The 3rd Edition D&D rules are significantly different from their predecessors, and in many ways the developers of Ruins of Myth Drannor did a decent job of adapting those rules. Large sections of the game's manual, including almost all of the descriptions of skills, feats, and spells, are taken directly from the D&D Players' Handbook, highlighting the faithfulness of the adaptation of those aspects of the game. While some players will bemoan their inability to use simulated dice rolls to generate their characters, the point system used by the game is specifically sanctioned by the D&D Dungeon Master's Guide. Weapon traits, including the new system for calculating the likelihood of landing a critical hit, were accurately imported from the tabletop rules. Spells were adapted particularly faithfully, and the graphical effects attached to some of the spells are easily the single best feature of the game. With a couple of very minor exceptions, instead of inventing their own spells, skills, or feats, the developers stuck exclusively to the core rules.

The game also perfectly adapts the new flexible multiclass rules, which generally let you gain levels in different character classes without having to designate which class you want to advance in until you're ready to gain a level. Character-level advancement is rapid under the 3rd Edition rules, at least relative to the older D&D rules, but because the developers elected to stick with experience point awards that are consistent with the rules, level advancement is ironically slower in Ruins of Myth Drannor than in most RPGs. Characters can reach up to level 16 in any character class, and since that cap is level-based, it can be reached in more than one class, which is more relevant in multiplayer where you can continue to take characters on randomly generated adventures.

D&D 3rd Edition skills and feats aren't well implemented.
D&D 3rd Edition skills and feats aren't well implemented.

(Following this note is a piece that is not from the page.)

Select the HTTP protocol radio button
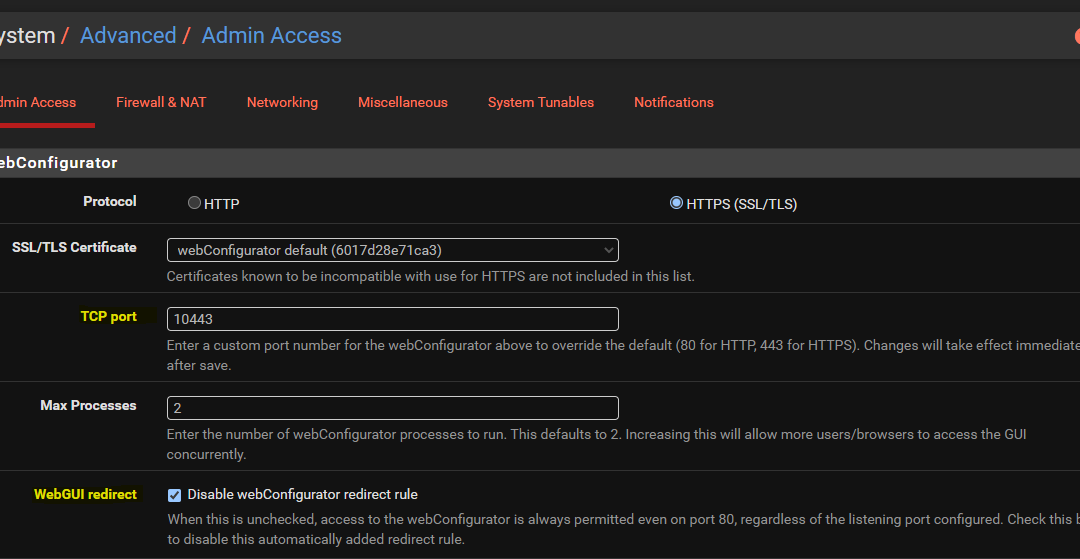Viewport: 1080px width, 559px height. (x=194, y=202)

Unfortunately, some of the compromises made by the developers in adapting the 3rd Edition rules dilute some of the principal advantages of the revised rules. In pen-and-paper D&D, the 3rd Edition rules provide you with the ability to customize the development of your characters, by selecting special abilities (called feats) and skills, in a manner similar to the "perks and skills" system used by the Fallout games. Under prior iterations of the D&D rules, there were few opportunities to meaningfully distinguish characters, and each character class and race was somewhat arbitrarily limited to certain development paths. For example, spellcasters could use only a handful of basic weapons--but in 3rd Edition D&D, spellcasters can optionally use skill points to acquire expertise in swords, halberds, or any weapon. But in Ruins of Myth Drannor, you can't choose the skills and feats given to your characters, and as a result the developers have essentially reintroduced the rigid class restrictions imposed by the old rules and removed the ability to customize character development. Spellcasters, clerics, and even rogues are limited to using basic weaponry, which makes the Ruins of Myth Drannor system even more punitive than the old tabletop D&D rules. Even worse, the only decent ranged weapon that such characters are normally entitled to use, a crossbow, doesn't exist in the game. You also have no control over the operation of some of the most interesting skills, such as a rogue's stealth abilities. Metamagic feats, which let spellcasters further personalize their magic, likewise aren't available. The handful of chosen skills for each character class, and their ongoing development, often don't make sense. Fighters are given the "concentration" skill that prevents spells, which they're unable to cast, from being disrupted. Clerics focus their development points, and automatically choose a related feat, into "spellcraft," a completely worthless skill that lets characters identify what spells enemies are casting against them.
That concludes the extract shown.